The nonpartisan budget office projected the federal government would spend about $800 billion less on Medicaid over a decade, as the GOP legislation upends how Washington traditionally paid its share. But CBO hasn’t yet reported on how that would affect the health sector overall.
Many Republicans predict that limiting federal payments to states would force Medicaid to be more efficient. Democrats says the GOP bill would basically thrust those costs onto the states and onto Medicaid beneficiaries themselves, who are too poor, by definition, to get their care — often including nursing homes — without government assistance.
The CBO gave a mixed assessment of what would happen to premiums under the GOP proposals. They’d rise before they’d fall — and they wouldn’t fall for everyone. Older and sicker people could well end up paying more, and government subsidies would be smaller, meaning that even if the sticker price of insurance comes down, many people at the lower end of the income scale wouldn’t be able to afford it.
“Despite being eligible for premium tax credits, few low-income people would purchase any plan," the CBO said.

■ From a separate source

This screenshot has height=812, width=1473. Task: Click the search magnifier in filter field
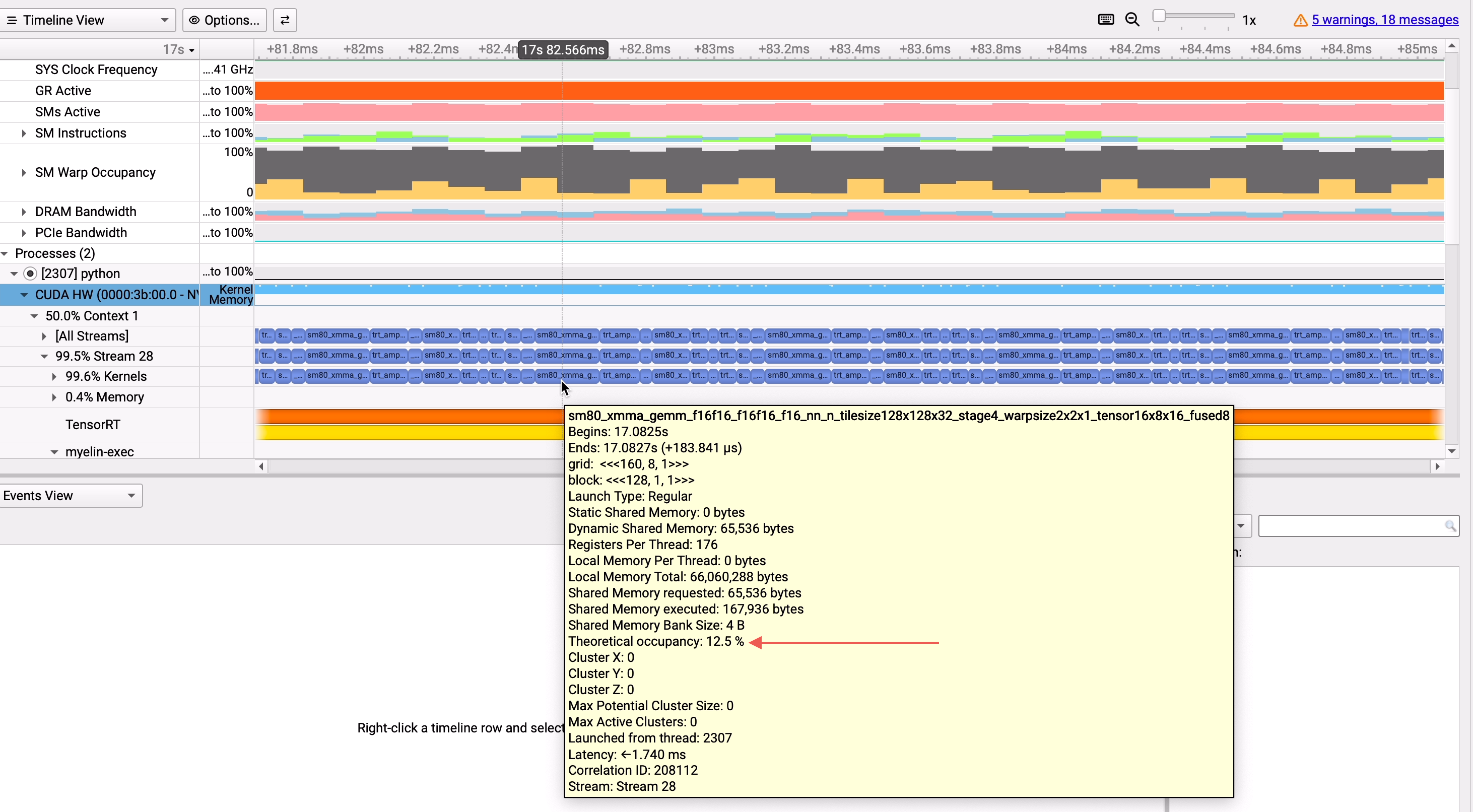tap(1449, 526)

Shrinking insurance benefits may work out fine for someone who never gets injured or sick. But there are no guarantees of perpetual good health; that’s why insurance exists. If someone needs medical treatment not covered in their slimmed-down health plan, the costs could be astronomical and the treatment unobtainable.
Couple that with skimpier benefits, bigger deductibles, smaller subsidies and weaker patient protections, and “Trumpcare” — or whatever an Obamacare successor ends up being called — could spell voter backlash in the not-too-distant future, particularly as poll after poll shows the legislation is already deeply unpopular.
“Premiums are one of the important ways in which consumers experience cost. But it’s not the only way,” said David Blumenthal, president of the Commonwealth Fund, a liberal-leaning think tank, and a former Obama administration official. But deductibles running into the thousands of dollars and steep out-of-pocket costs, he added, “are a source of discontent for Trump and non-Trump voters alike.”
Even the 2009 health debate early in the Obama presidency, which looked at staggering national health spending and what it meant for the U.S. economy, didn’t translate into a bottom line for many American families, said Drew Altman, president and CEO of the Kaiser Family Foundation, which has extensively polled public attitudes on health care.
And the bottom line — the cost of care — is what ordinary people focus on, Kaiser has found. Not just on premiums, but on what it costs to see a doctor, to fill a prescription, or to get treated for a serious disease.
“That’s what all of our polling shows,” Altman said. “The big concern is health care costs.”
Democrats have a long list of things they detest about the Republican repeal-and-replace legislation — and the lack of attention to overall health spending for the country and for individuals and families is right up there.
Sen. Ron Wyden (D-Ore.), the top Democrat on the Finance Committee, would like a bill that tackles cost — starting with rising drug prices. But this bill, he said, does nothing about health care costs.
“This really isn’t a health bill. This is a tax-cut bill,” he said. The repeal bills would kill hundreds of billions of dollars of taxes — many on the health care industry or wealthy people — that were included in Obamacare to finance coverage expansion, though the Senate is now considering keeping some of them to provide more generous subsidies.
Conservative policy experts acknowledge that premiums aren’t the whole story.
The overall cost and spending trajectory “is something we have to get to,” said Stanford University’s Lanhee Chen, who has advised Mitt Romney and other top Republicans. But for now, he said, premiums are a good first step.
Paul Demko and Brianna Ehley contributed to this report.